I believe this answers my question — if the other backend authors who participated in the process don’t find PEP 621 useful, then it should be dead in the water.

Yes, that is the benefit I am talking about — if we standardize where metadata goes in an sdist, setuptools can do it quietly, which is why I was excited about standardizing sdist metadata. We should definitely have a conversation about the best way to standardize sdist metadata and come up with an approach that will work well so that we can realize this benefit.

I think I’m relatively convinced that we should withdraw PEP 621. IMO it will still be useful because it’s a pretty good design for a static metadata spec, and people can adopt it whether or not it is accepted.

1 Like

I find it very useful at least :slightly_frowning_face: . I’m sure setuptools and flit would adopt it shortly too.

As-is or under [tool.<NAME>]?

1 Like

It’s the backend authors who have to adapt, but other consumers (particularly PyPI) who get the benefit.

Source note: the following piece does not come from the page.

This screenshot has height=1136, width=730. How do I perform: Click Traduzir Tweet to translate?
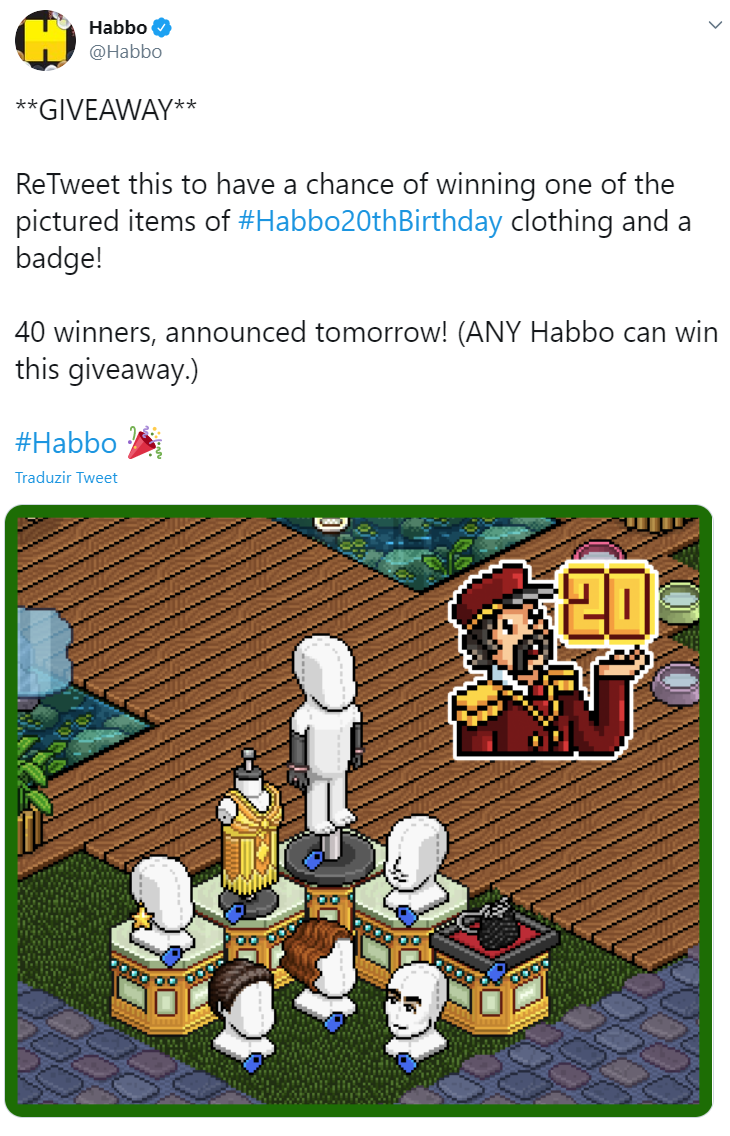point(66,478)
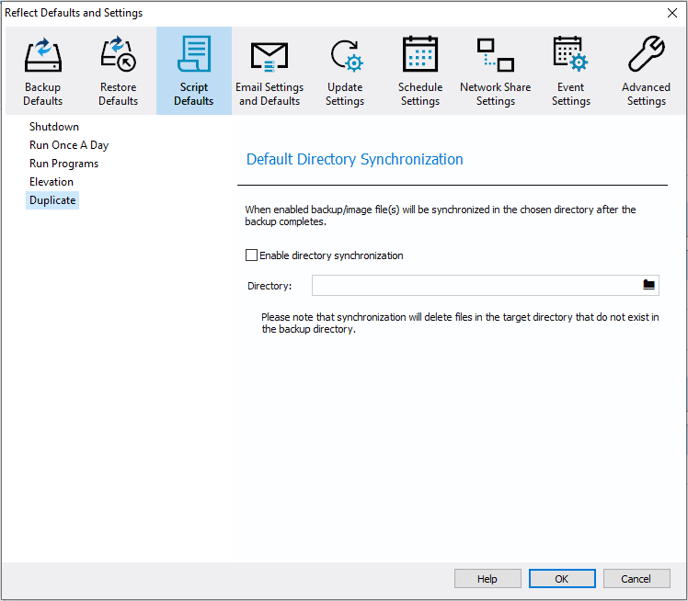
Task: Cancel the settings dialog
Action: (636, 579)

As a (part-time) backend author, I’d prefer the sdist standard to be based on the wheel metadata than the user-written metadata. That way I don’t need to deal with two different output formats (but I also deliberately designed my backend to treat sdist as just a partially in-place compiled source directory, including rewriting the pyproject.toml completely, so there’s not a lot that happens in the sdist->wheel step).

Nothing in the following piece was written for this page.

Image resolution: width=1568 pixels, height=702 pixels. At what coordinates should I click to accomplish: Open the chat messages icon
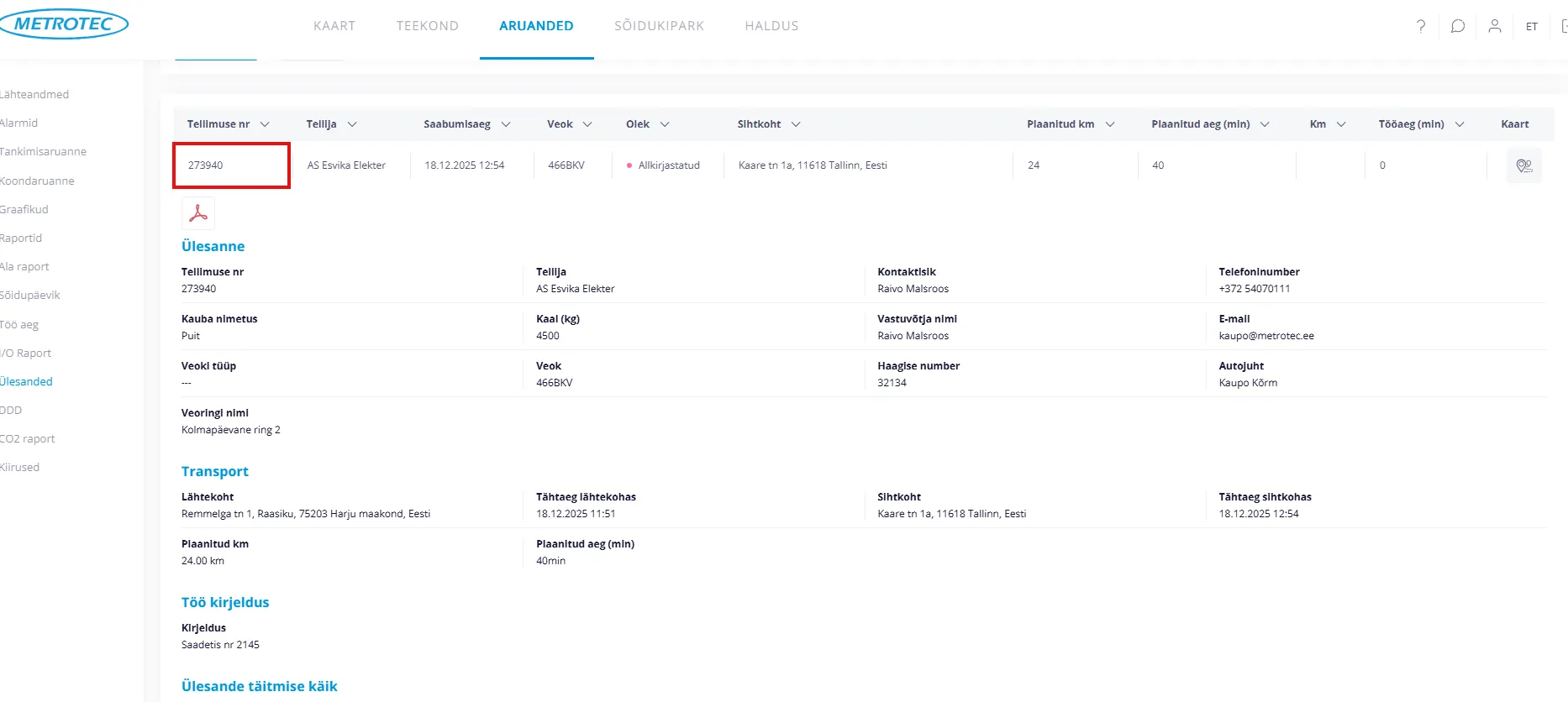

But provided I’m using a library to read/validate/write the pyproject.toml file, it’s no big deal. I’d rather not have to encode all of the transform logic between PEP 621 and METADATA though.

2 Likes

What is it you find useful about it, though? I was always dubious about the prospect that this is solving a major problem. Because this doesn’t specify how a package is built, it’s not like this makes your pyproject.toml file interoperable between different backends.

If you just adopt PEP 621 under tool.hatch or tool.hatch:project (to answer your question) you get basically all the benefits. We can even write a library that parses these things directly into some sort of intermediate object that is capable of writing METADATA files (you tell it what the root table is and it just works).

If we assume that, because it only covers metadata, the benefits for documentation, project templating and backend switching are marginal (fair), it seems that the only thing backends would be getting out of this would be the ability to put their metadata in the [project] table rather than a tool-specific table, which is not such a big deal.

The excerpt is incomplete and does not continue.